─── Working data

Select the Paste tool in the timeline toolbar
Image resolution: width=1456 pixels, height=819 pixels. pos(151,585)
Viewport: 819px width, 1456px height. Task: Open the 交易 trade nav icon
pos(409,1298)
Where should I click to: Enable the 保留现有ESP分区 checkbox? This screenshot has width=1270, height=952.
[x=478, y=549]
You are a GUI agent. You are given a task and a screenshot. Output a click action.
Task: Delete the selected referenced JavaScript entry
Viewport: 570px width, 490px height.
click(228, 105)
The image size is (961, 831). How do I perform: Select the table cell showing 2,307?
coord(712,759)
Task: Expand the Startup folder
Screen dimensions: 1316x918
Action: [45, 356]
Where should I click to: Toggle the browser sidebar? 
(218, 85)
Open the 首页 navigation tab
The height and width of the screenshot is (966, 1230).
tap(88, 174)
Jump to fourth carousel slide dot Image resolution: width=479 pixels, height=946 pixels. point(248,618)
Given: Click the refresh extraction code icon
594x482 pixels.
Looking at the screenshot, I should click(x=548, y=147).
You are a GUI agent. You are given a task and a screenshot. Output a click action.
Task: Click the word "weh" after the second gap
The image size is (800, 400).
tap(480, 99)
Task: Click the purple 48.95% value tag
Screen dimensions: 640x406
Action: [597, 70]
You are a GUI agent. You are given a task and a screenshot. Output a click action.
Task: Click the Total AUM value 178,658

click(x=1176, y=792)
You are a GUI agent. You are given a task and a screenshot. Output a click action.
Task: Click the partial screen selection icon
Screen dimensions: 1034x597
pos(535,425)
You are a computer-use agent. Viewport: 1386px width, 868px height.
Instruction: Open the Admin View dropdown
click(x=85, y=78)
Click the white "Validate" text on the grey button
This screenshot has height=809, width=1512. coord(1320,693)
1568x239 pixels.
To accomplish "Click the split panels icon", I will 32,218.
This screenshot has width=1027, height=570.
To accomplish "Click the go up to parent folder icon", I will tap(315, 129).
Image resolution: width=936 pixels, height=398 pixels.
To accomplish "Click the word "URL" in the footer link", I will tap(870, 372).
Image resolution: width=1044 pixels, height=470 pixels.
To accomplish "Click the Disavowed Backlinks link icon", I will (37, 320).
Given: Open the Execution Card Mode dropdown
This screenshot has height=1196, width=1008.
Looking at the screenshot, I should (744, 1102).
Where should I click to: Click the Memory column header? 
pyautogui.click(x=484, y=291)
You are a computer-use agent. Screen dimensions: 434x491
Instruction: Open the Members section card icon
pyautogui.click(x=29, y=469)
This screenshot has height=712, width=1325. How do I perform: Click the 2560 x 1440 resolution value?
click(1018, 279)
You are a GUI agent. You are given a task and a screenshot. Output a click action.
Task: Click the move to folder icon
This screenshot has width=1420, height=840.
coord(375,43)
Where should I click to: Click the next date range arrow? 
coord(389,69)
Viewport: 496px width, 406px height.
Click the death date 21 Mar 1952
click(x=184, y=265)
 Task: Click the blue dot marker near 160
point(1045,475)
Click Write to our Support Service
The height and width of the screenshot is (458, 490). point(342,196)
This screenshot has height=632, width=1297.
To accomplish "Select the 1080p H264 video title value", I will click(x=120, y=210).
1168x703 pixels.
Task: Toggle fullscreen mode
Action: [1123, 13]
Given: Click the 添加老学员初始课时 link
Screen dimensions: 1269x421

──────

Repeat word for word the lines from the one containing "Given: Click the 添加老学员初始课时 link" through the end of the entries, both included.

Given: Click the 添加老学员初始课时 link
Screen dimensions: 1269x421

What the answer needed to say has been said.